Zhang Qian [R] walks with former Premier Zhou Enlai into the Great Hall of the People in 1963. [people.com.cn]

Zhang Qian [R] walks with former Premier Zhou Enlai into the Great Hall of the People in 1963. [people.com.cn]

Head of Women's Delegation

When China and Cambodia established a diplomatic relationship in 1958, Norodom Sihanouk (1922-2012), the former prime minister of Cambodia, invited Premier Zhou's wife and Zhang to visit his country during its Water Splashing Festival in November.

The Chinese government attached great importance to the visit and organized a delegation of 11 women, headed by Zhang.

Sihanouk himself organized the reception work for the delegation and he and his mother, Queen Sisowath Kossamak, welcomed them.

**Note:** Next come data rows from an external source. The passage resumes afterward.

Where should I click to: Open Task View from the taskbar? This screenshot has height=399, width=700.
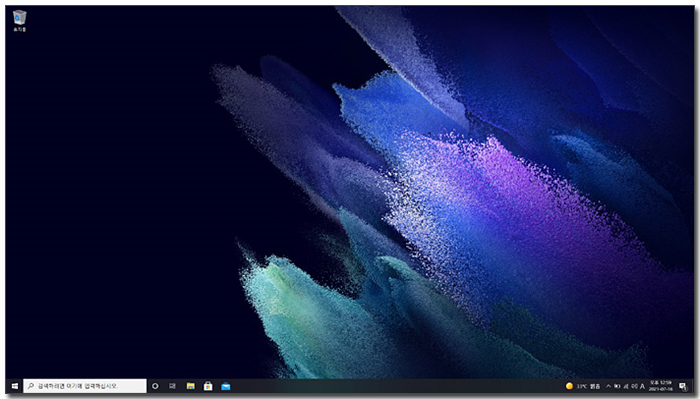click(x=172, y=386)
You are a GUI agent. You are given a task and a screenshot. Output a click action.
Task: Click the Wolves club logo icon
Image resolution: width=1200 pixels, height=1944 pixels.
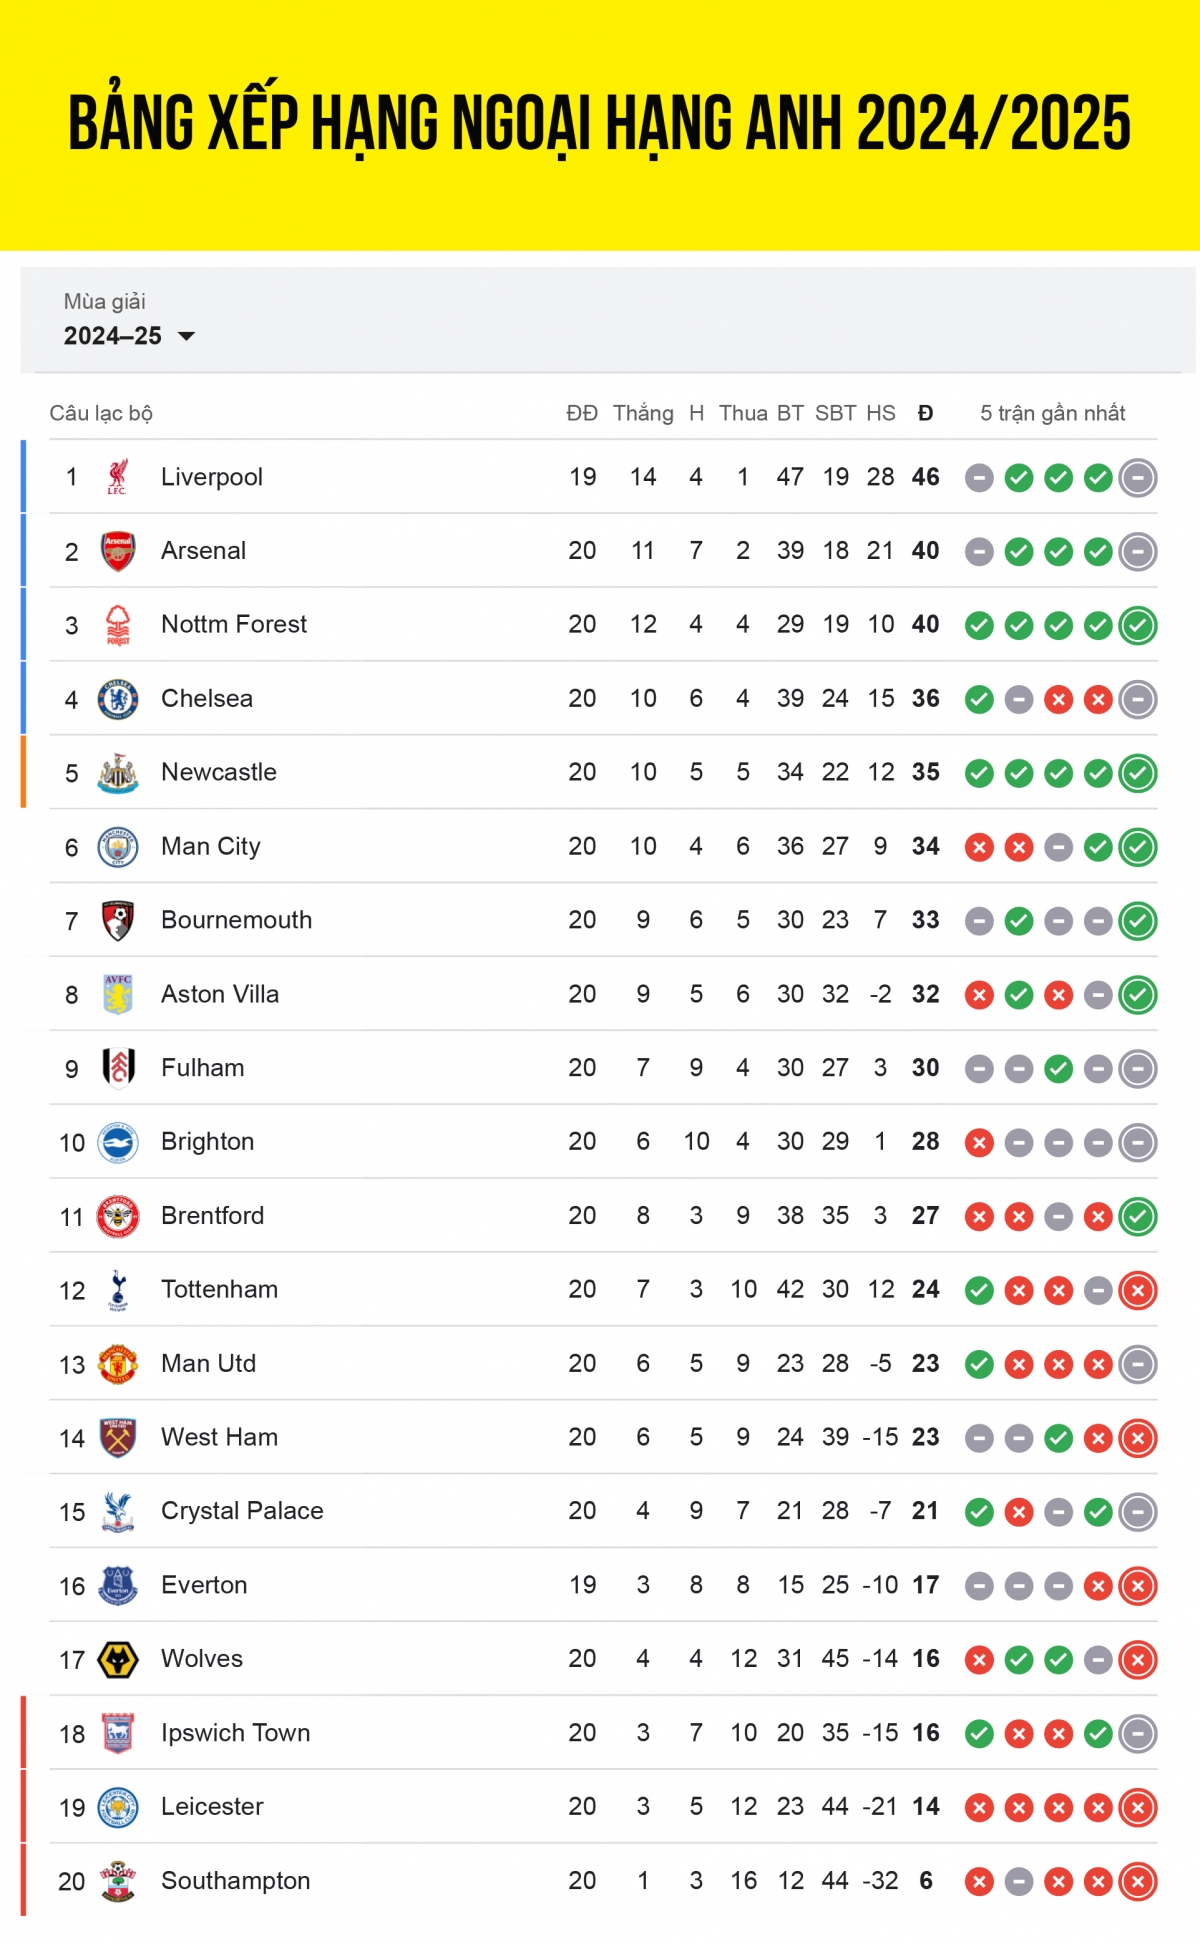pos(118,1660)
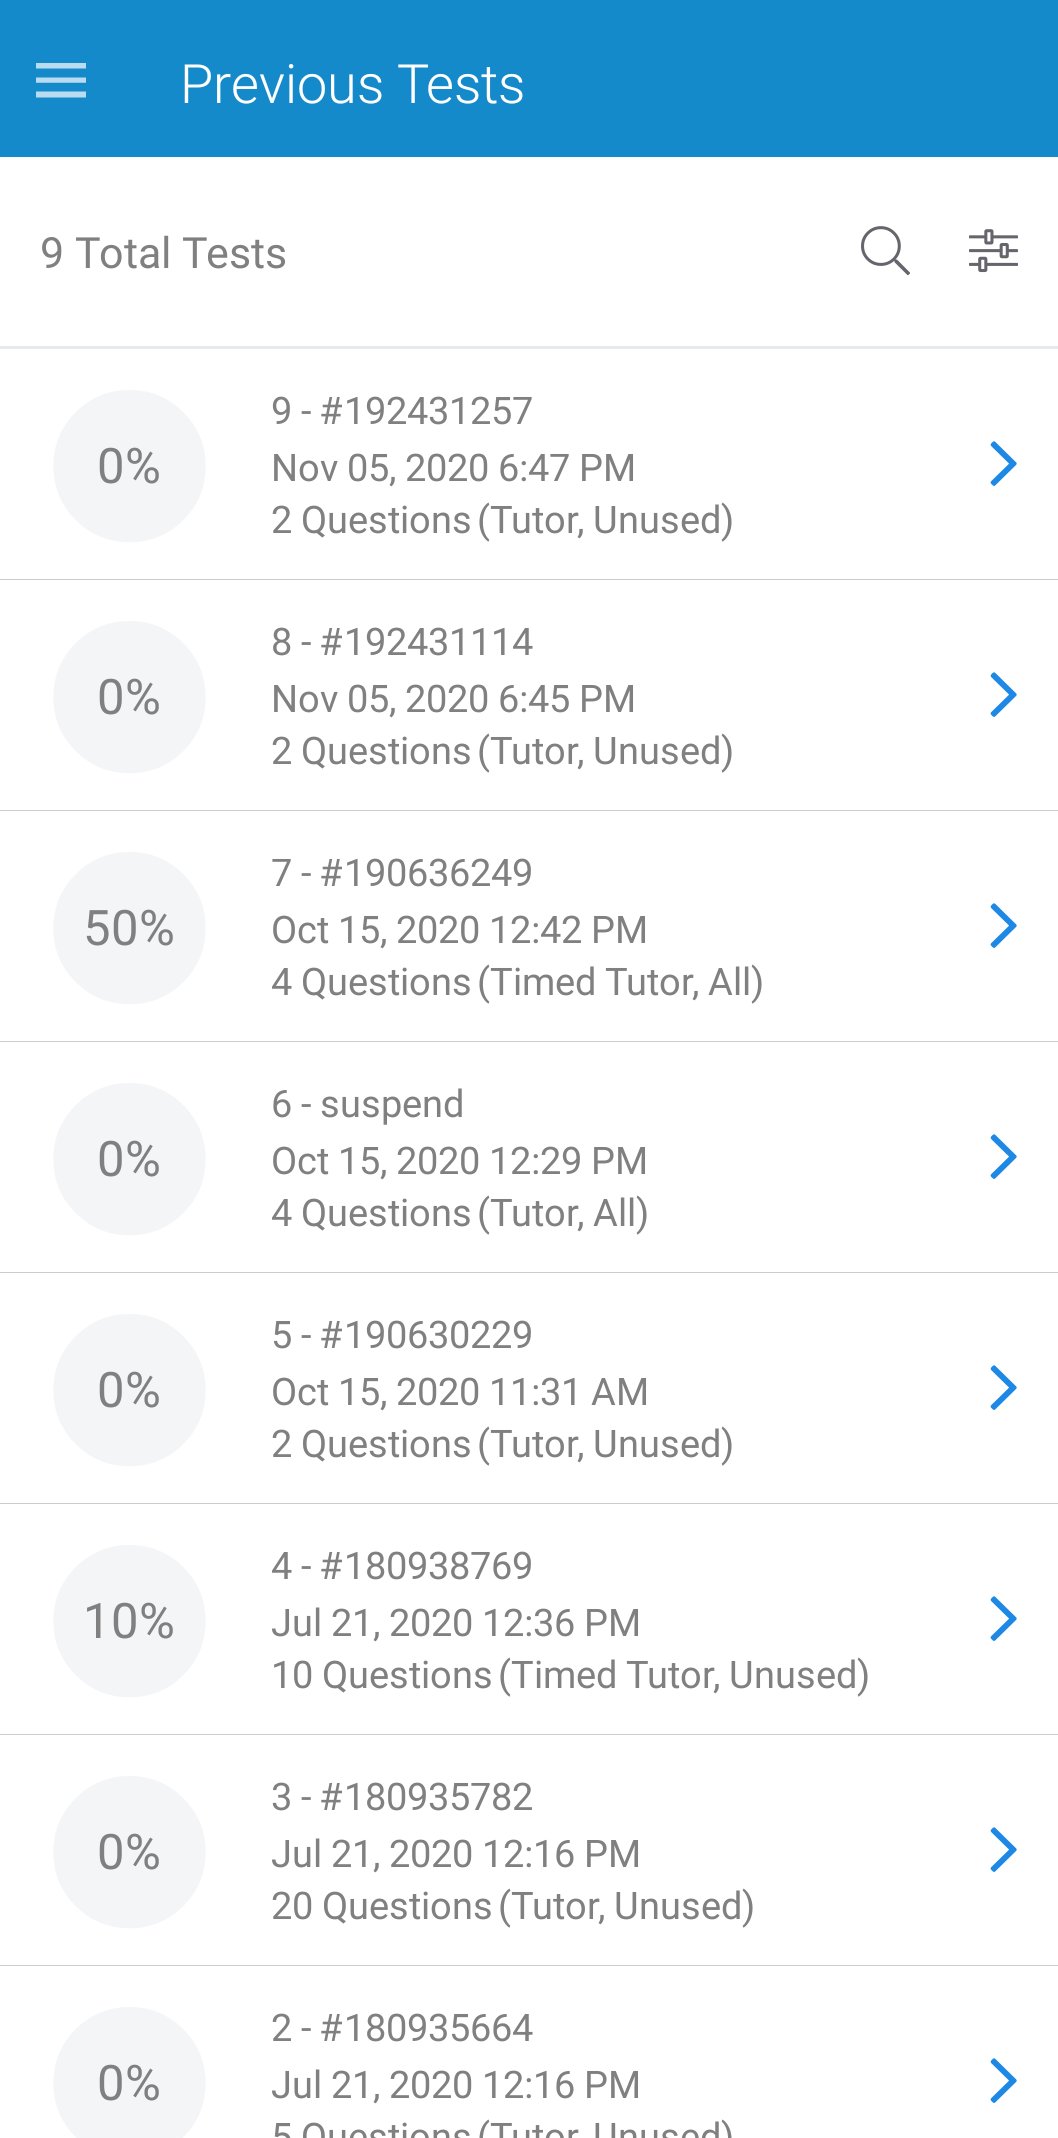Tap the search magnifier icon
1058x2138 pixels.
tap(885, 250)
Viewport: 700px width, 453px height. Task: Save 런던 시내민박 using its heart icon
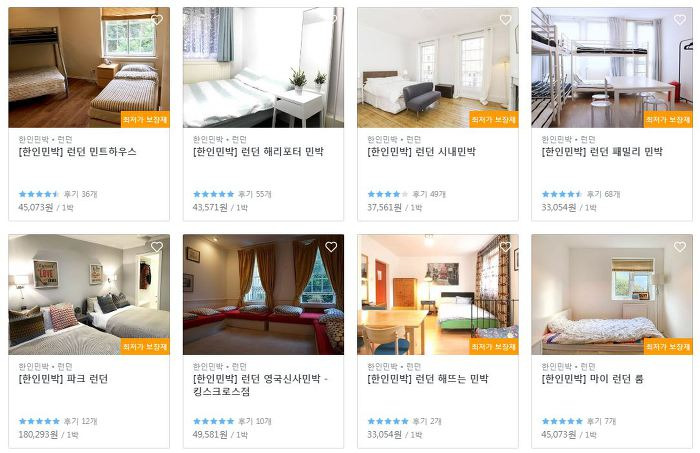pos(505,20)
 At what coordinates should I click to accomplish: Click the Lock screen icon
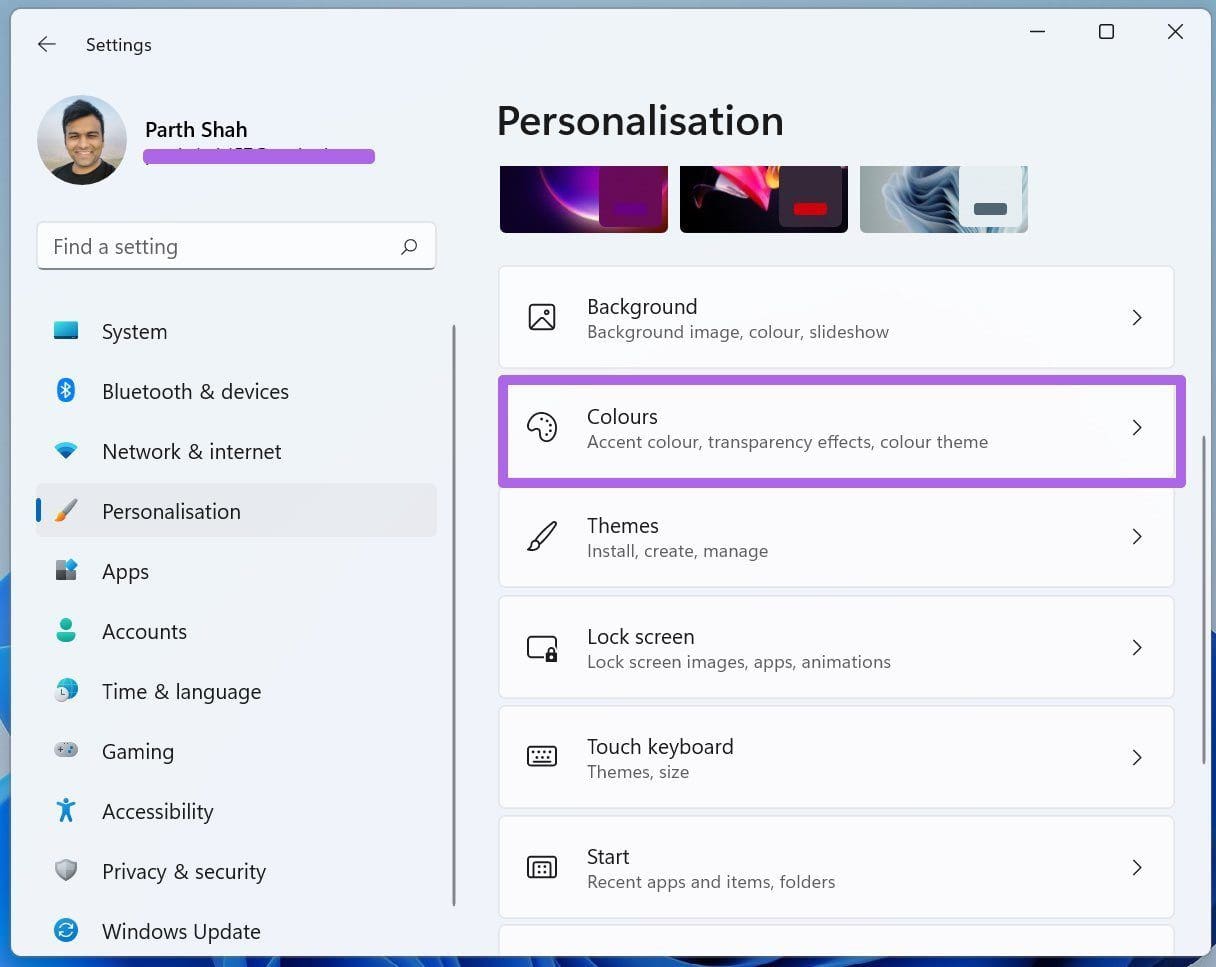[x=542, y=647]
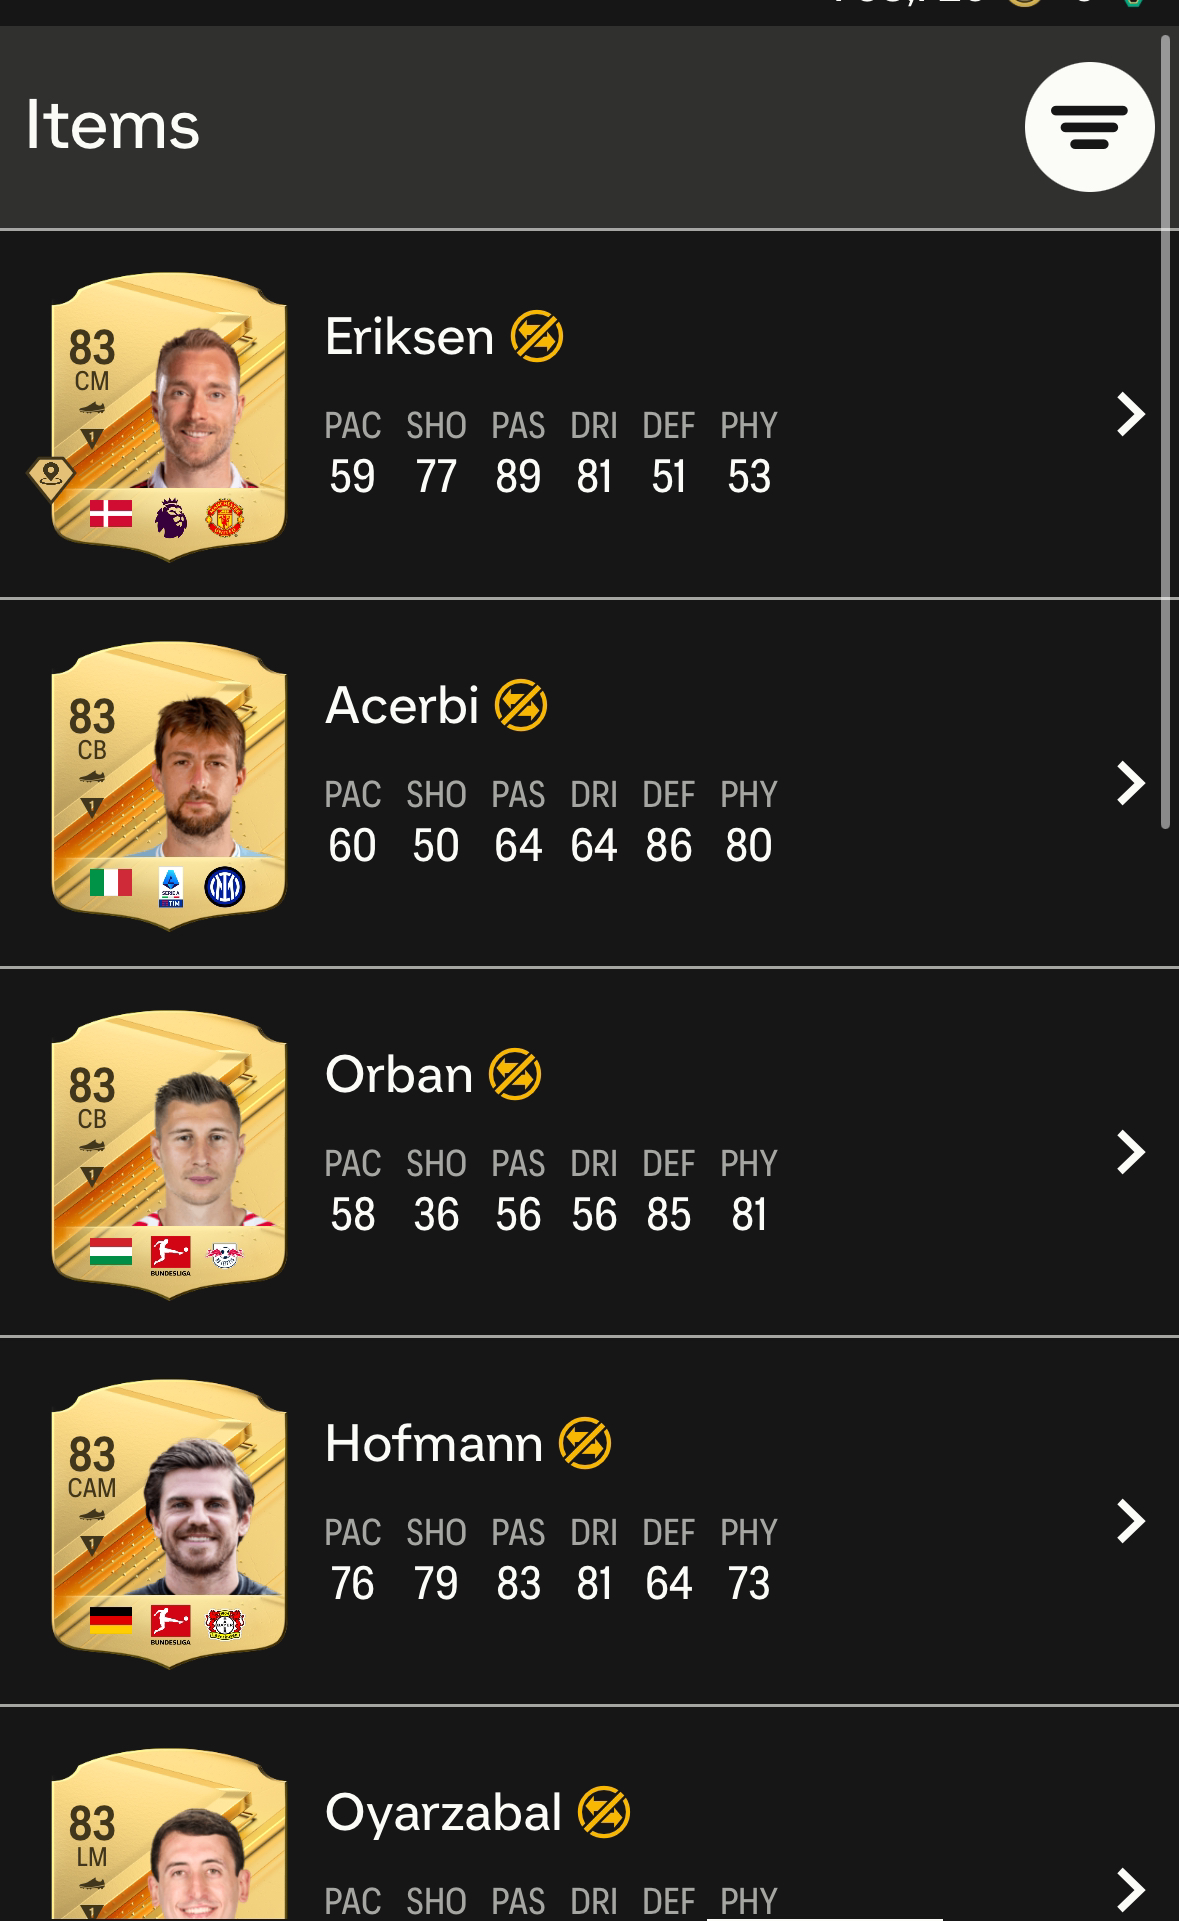
Task: Click the vertical scrollbar on the right edge
Action: [1164, 432]
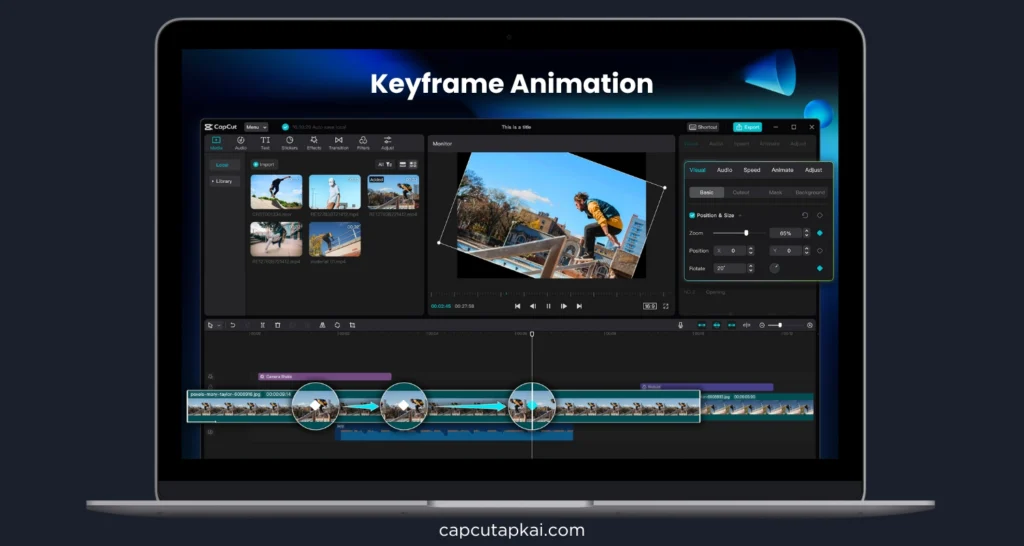Click the Zoom slider handle
Viewport: 1024px width, 546px height.
coord(746,233)
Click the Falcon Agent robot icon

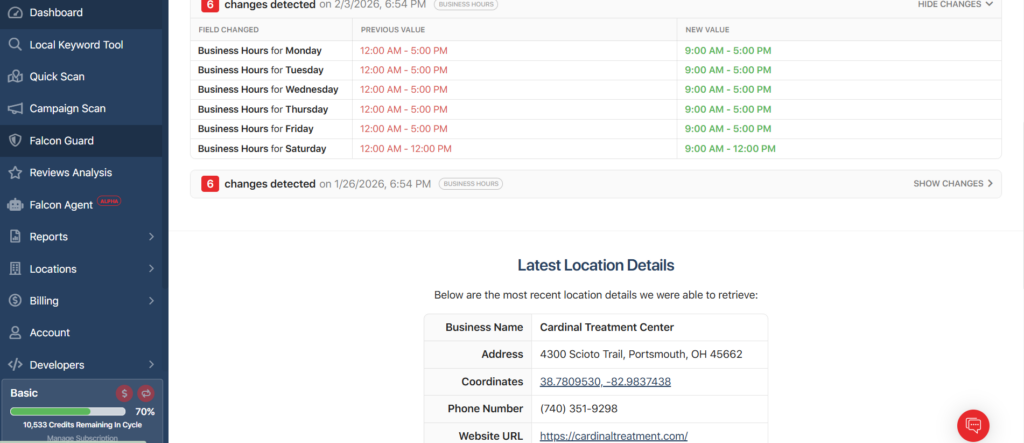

In the next eight days, the delegation visited schools, factories, hospitals, farms, rubber plantations and women's organizations in Cambodia's four provinces. They also met the wives of Cambodian ministers and governors.

As the head of the delegation, Zhang was widely praised across the country.

Shortly after their visit to Cambodia, the delegation was invited to visit Vietnam by a Vietnamese women's association. During their visit, the delegation met their Vietnamese counterparts as well as Ho Chi Minh, the late Vietnamese President.

Welcoming Indonesia's First Lady

By the 1960s, Zhang had become a professional diplomatic official and a director in charge of foreign affairs involving the wives of Chinese government officials.

When Hartini, the wife of the first president of Indonesia, Sukarno, was invited to visit China in 1962, all the Chinese government senior officials and their wives, including Deng and Zhang, welcomed her with a reception banquet.

In September, Chen and Zhang accompanied Hartini to visit the Summer Palace in Beijing. Walking along a corridor lined with classical Chinese paintings, Zhang introduced their stories to Hartini.

She also took Hartini on a boat ride around the lake, where she impressed Hartini with her knowledge of traditional Chinese gardens.

When Hartini returned to her country, she told her husband about China's respect and friendship towards Indonesia. She also launched a series of activities to raise the profile of China in Indonesia.

During her diplomatic career, Zhang made 21 foreign tours in 12 countries, including the Soviet Union, Switzerland and the Southeast Asian countries. She met a number of first ladies, queens, princesses and women diplomats and made significant contributions to China's relationships with foreign countries, especially Southeast Asian countries.

Zhang died of lung cancer in Beijing in 1974, two years after her husband died.